Software patents are wrong in general. It seems as though this company has become a litigation engine for finding infringements of it's patent anywhere it can, even if it's a stretch.
I'm no Microsoft lover, but I don't like seeing software patents abused in this way.
GJC
Gregory Casamento
## Chief Maintainer for GNUstep
too vague to be enforceable
Yet the term Windows is specific enough to be a strong trademark. Ummm...
I agree that software patents are a pain and are unethical.
But it's interesting to note who is attacking MS here and in what context. Philips and Sony are two of the greatest consumer electronics companies on the planet. Sony is an archfoe of Microsoft since Redmond released the XBox. Several large Japanese companies recently made a lot of noise about standardizing on Linux for consumer electronics, which is pretty bad for WindowsCE. Some observers wondered if the goal of that publicity wasn't just to score a marketing point against WinCE.
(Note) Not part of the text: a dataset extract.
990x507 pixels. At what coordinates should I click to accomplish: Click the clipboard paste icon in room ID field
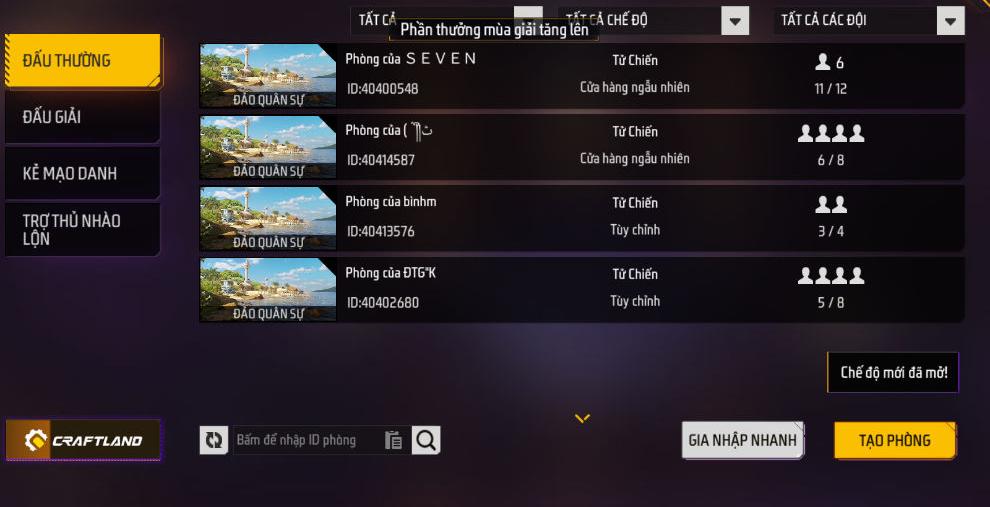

So this is the next episode in this war. This patent lawsuit is a single battle in a larger fight.
Watch for more blows exchanged between MS and consumer electronics companies.
--
Mad science! Robots! Underwear! Cute girls! Full comic online! http://www.girlgeniusonline.com/
Bluntly, you shouldn't be able to protect an algorithm. An algorithm is a mathematical procedure, which is supposed to be unpatentable. The fact that the patent office is ignoring this basic fact is one reason this whole mess needs to be killed. Now.
If mathematics becomes patentable, that would effectively end several thousand years of progress.
Microsoft may now decide to harness some of its billions to lobby for laws *against* software patents.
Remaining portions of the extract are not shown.